Abstract Quality control (QC) of cells, a critical step in single-cell RNA sequencing data analysis, has largely relied on arbitrarily fixed data-agnostic thresholds on QC metrics such as gene complexity and fraction of reads mapping to mitochondrial genes. The few existing data-driven approaches perform QC at the level of samples or studies without accounting for biological variation in the commonly used QC criteria. We demonstrate that the QC metrics vary both at the tissue and cell state level across technologies, study conditions, and species. We propose data-driven QC ( ddqc ), an unsupervised adaptive quality control framework that performs flexible and data-driven quality control at the level of cell states while retaining critical biological insights and improved power for downstream analysis. On applying ddqc to 6,228,212 cells and 835 mouse and human samples, we retain a median of 39.7% more cells when compared to conventional data-agnostic QC filters.

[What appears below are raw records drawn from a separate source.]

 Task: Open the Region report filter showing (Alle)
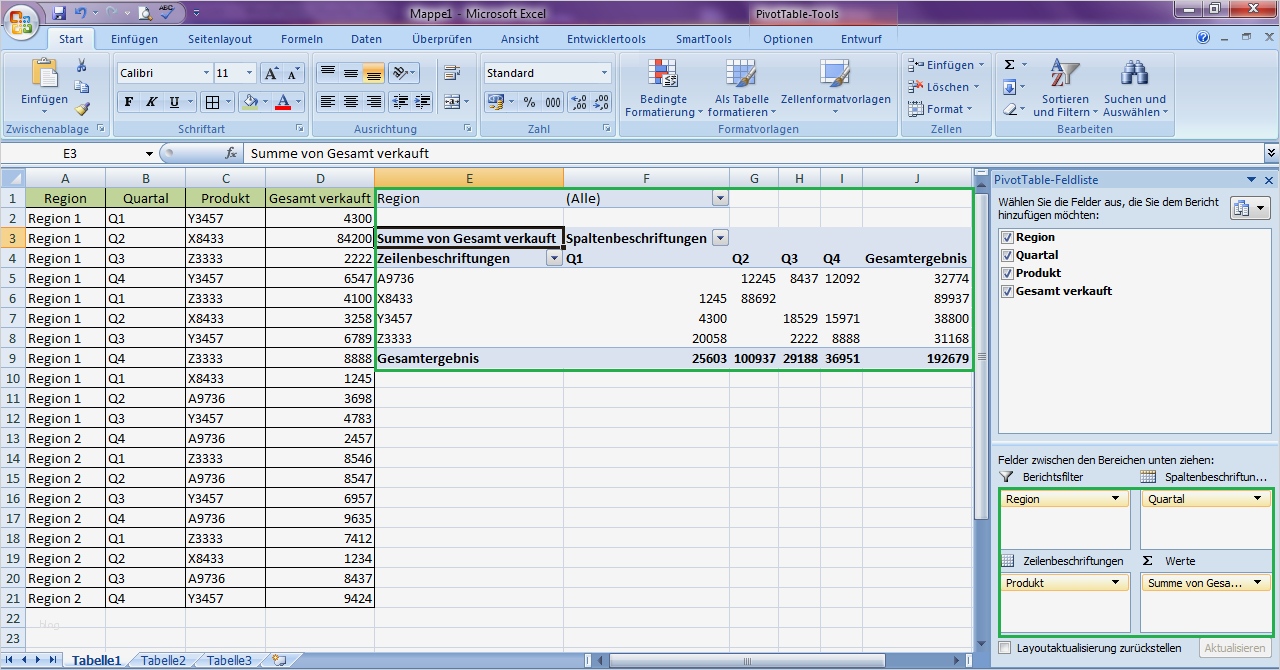[719, 198]
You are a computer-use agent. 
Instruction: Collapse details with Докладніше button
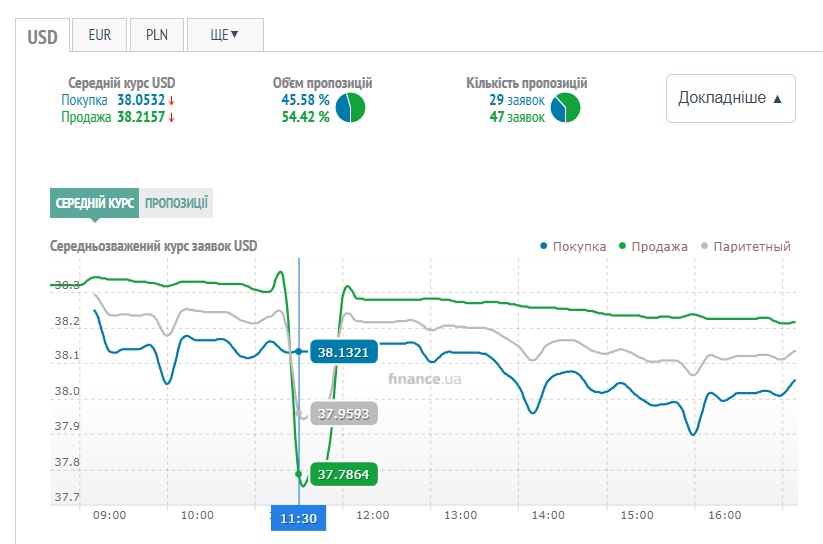[x=730, y=98]
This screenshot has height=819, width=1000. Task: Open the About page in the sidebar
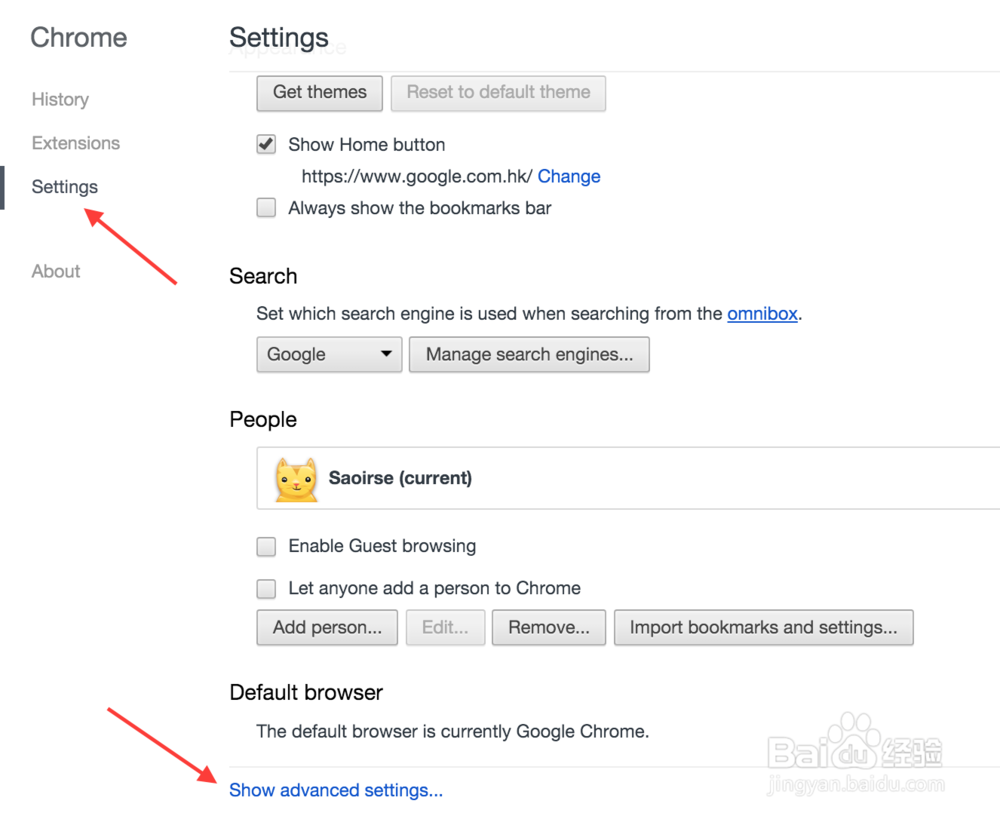tap(56, 271)
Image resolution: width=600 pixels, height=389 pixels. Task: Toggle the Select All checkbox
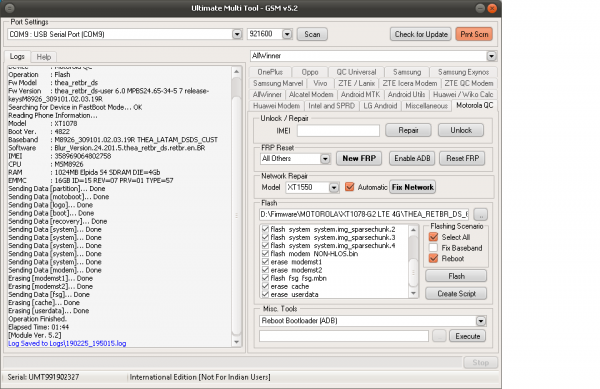pyautogui.click(x=433, y=237)
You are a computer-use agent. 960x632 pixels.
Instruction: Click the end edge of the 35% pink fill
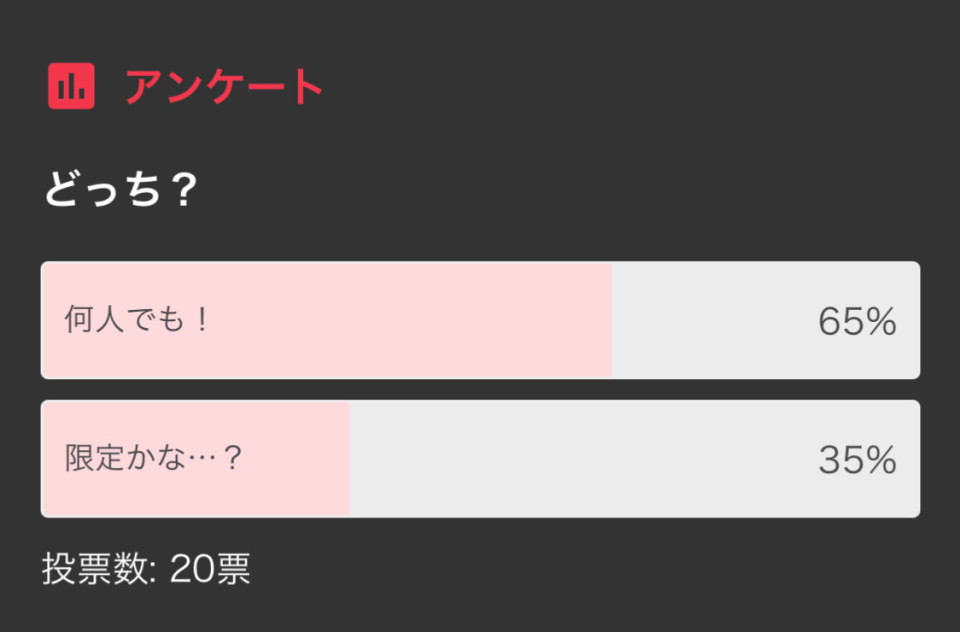(348, 459)
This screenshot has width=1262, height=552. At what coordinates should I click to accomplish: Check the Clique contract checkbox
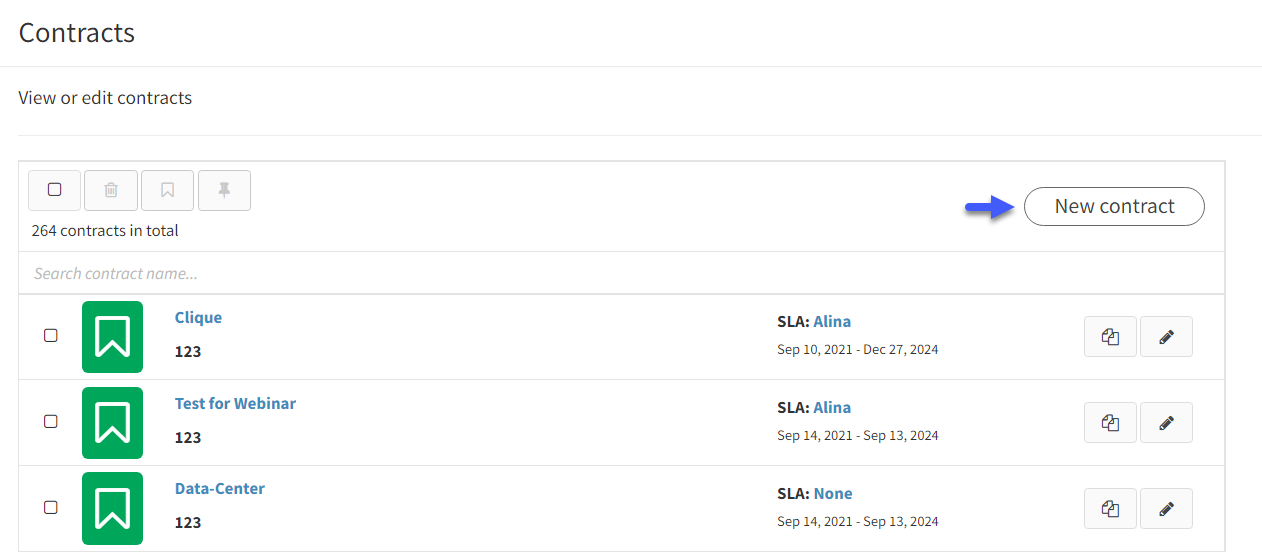click(x=51, y=336)
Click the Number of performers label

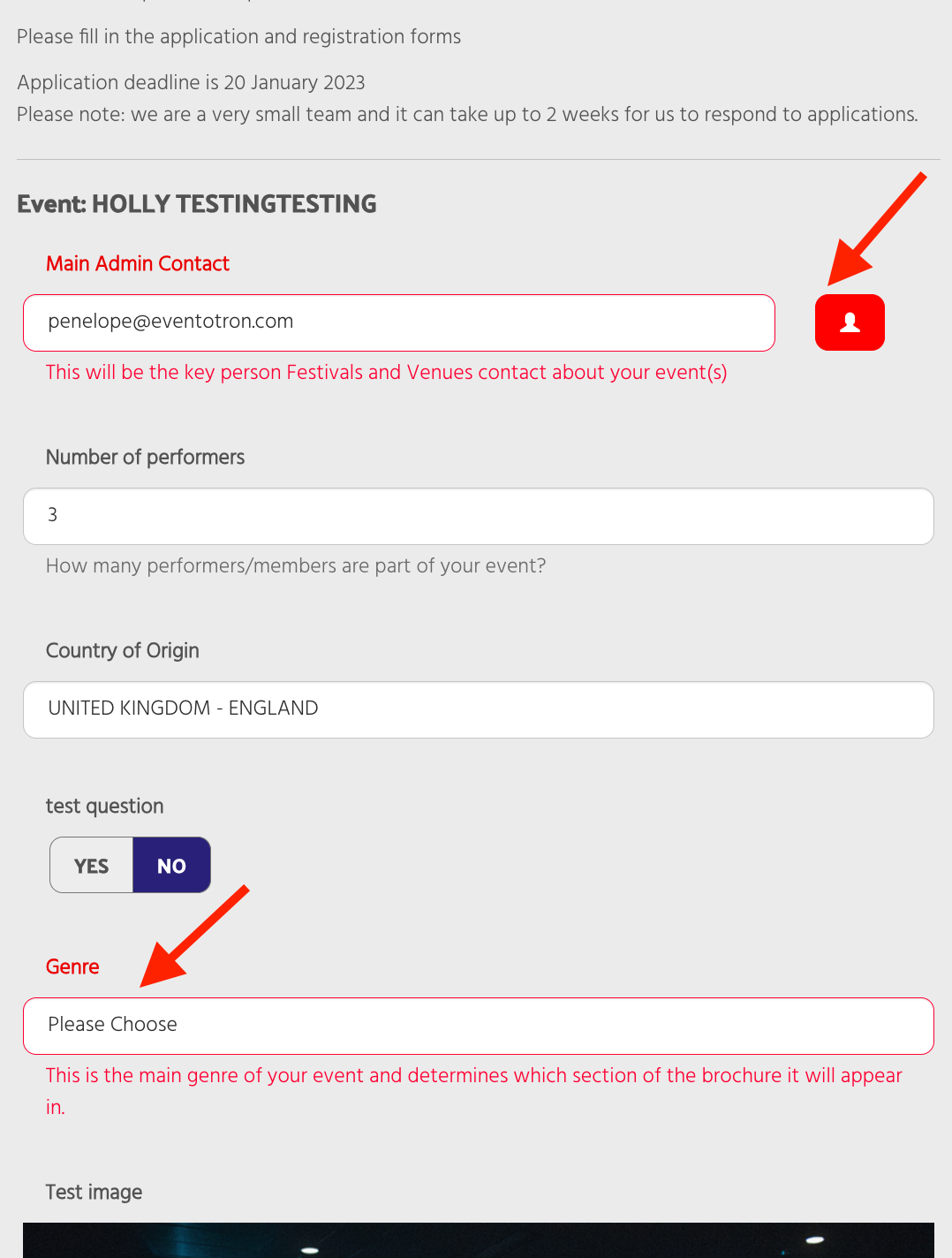click(x=145, y=457)
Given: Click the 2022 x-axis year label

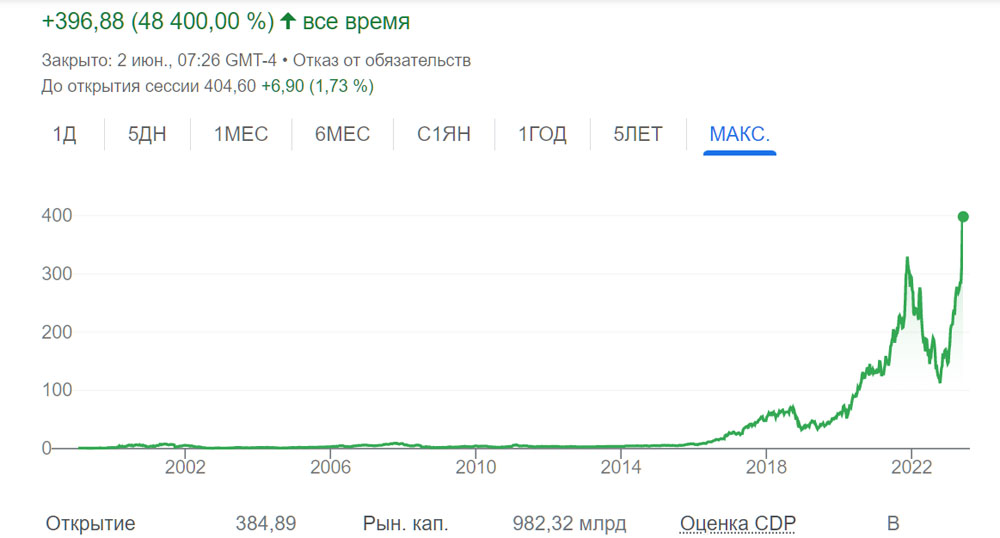Looking at the screenshot, I should click(x=912, y=466).
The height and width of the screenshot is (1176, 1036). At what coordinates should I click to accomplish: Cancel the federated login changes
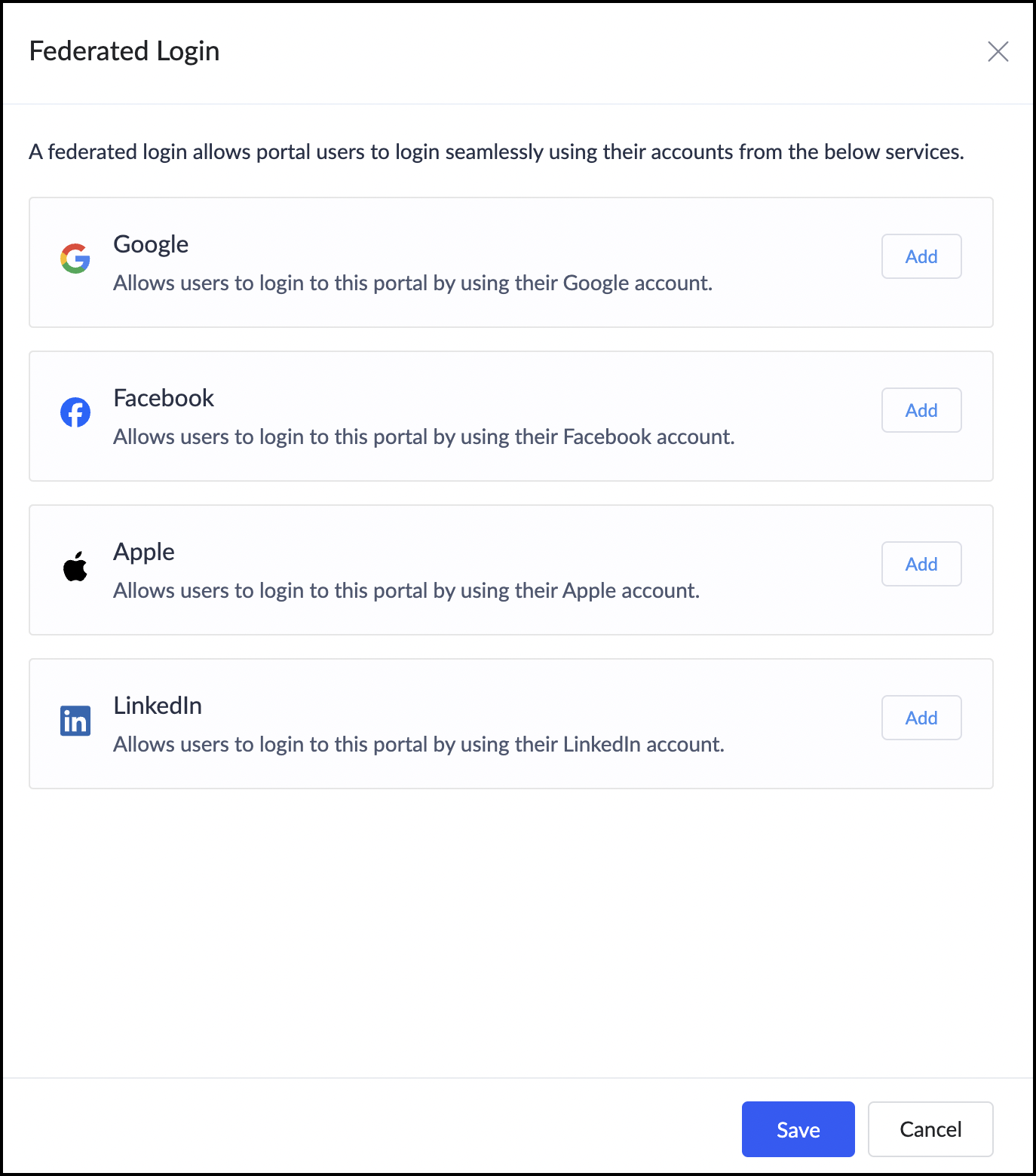[930, 1129]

With ddqc , we recover biologically meaningful trends in gene complexity and ribosomal expression among cell-types enabling exploration of cell states with minimal transcriptional diversity or maximum ribosomal protein expression. Moreover, ddqc allows us to retain cell-types often lost by conventional QC such as metabolically active parenchymal cells, and specialized cells such as neutrophils or gastric chief cells. Taken together, our work proposes a revised paradigm to quality filtering best practices - iterative QC, providing a data-driven quality control framework compatible with observed biological diversity.